------ Information shown ------

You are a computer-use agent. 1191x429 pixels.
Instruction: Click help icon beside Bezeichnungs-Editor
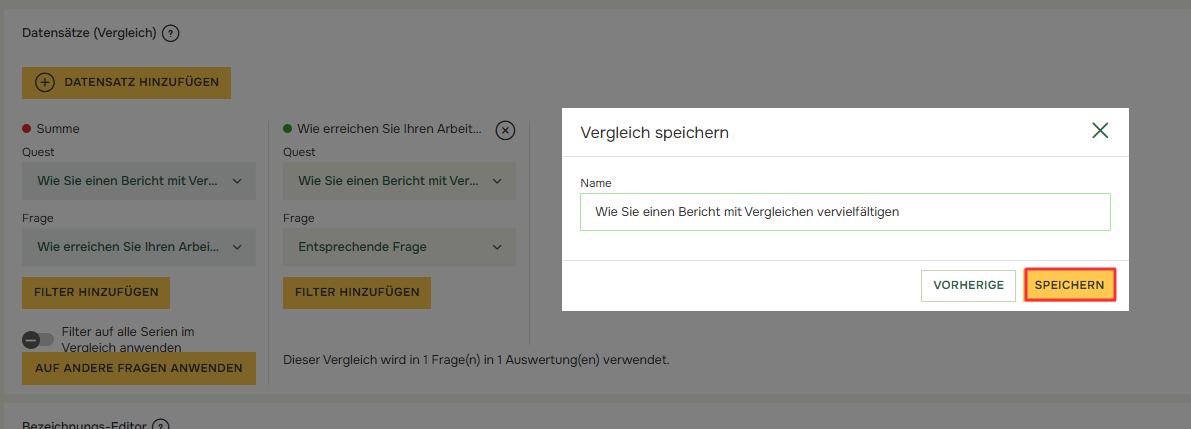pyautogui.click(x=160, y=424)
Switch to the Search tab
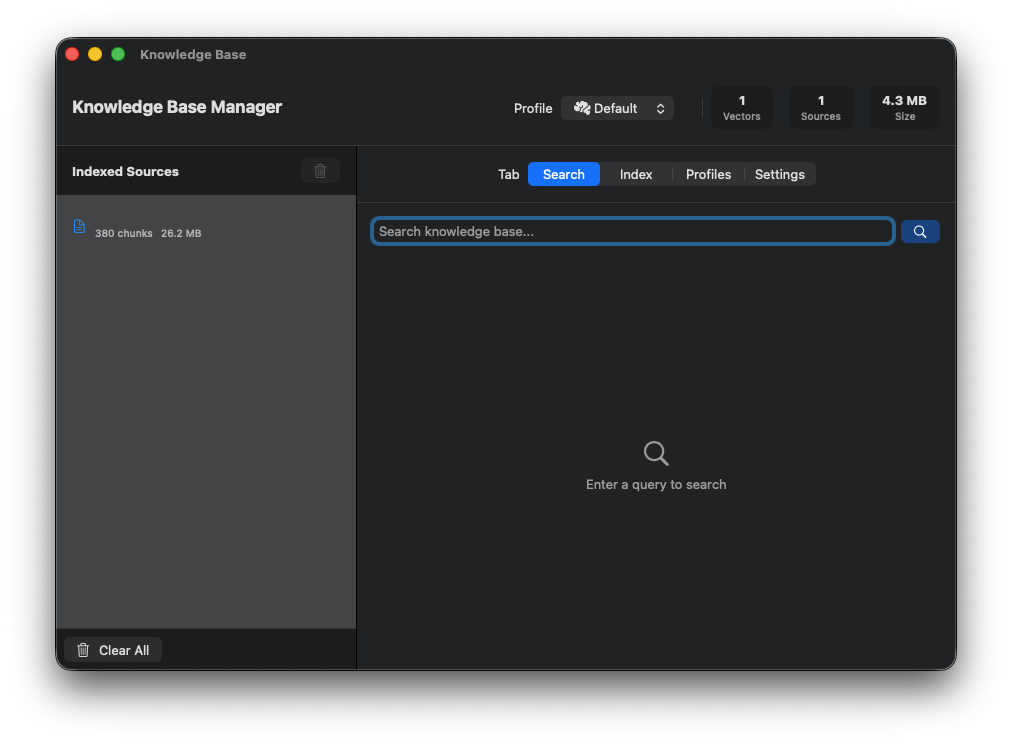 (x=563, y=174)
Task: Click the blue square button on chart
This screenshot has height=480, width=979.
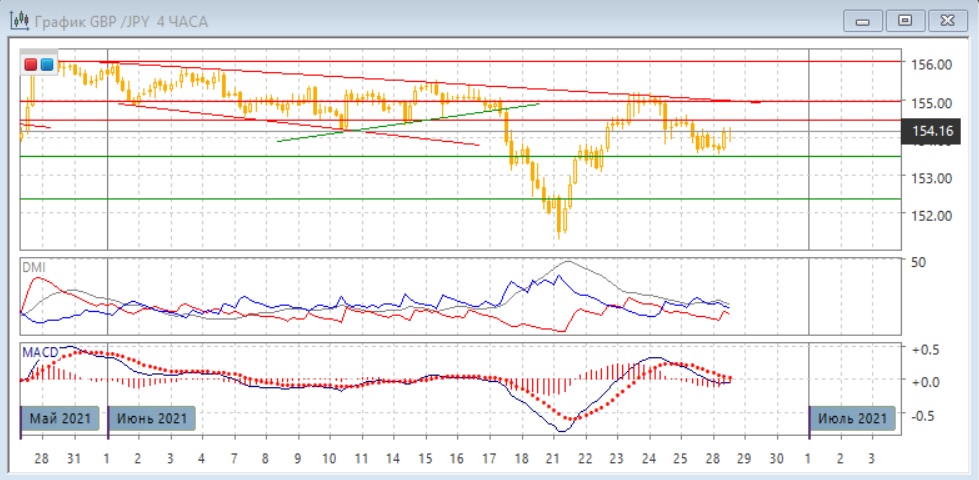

------
------ Information shown ------

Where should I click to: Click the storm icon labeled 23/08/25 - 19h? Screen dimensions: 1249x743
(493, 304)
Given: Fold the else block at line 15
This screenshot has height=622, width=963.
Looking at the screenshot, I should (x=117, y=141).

------

→ **Exercise**
Using the data above, output the line that has "You are a computer-use", the line that has "This screenshot has height=480, width=979.", and whatever lines fall between, each exactly as it stands and without pictures.

→ **Answer section**
You are a computer-use agent. 1191x429 pixels.
Instruction: Click help icon beside Bezeichnungs-Editor
pyautogui.click(x=160, y=424)
Switch to the Search tab
 (x=563, y=174)
Task: Click the blue square button on chart
This screenshot has height=480, width=979.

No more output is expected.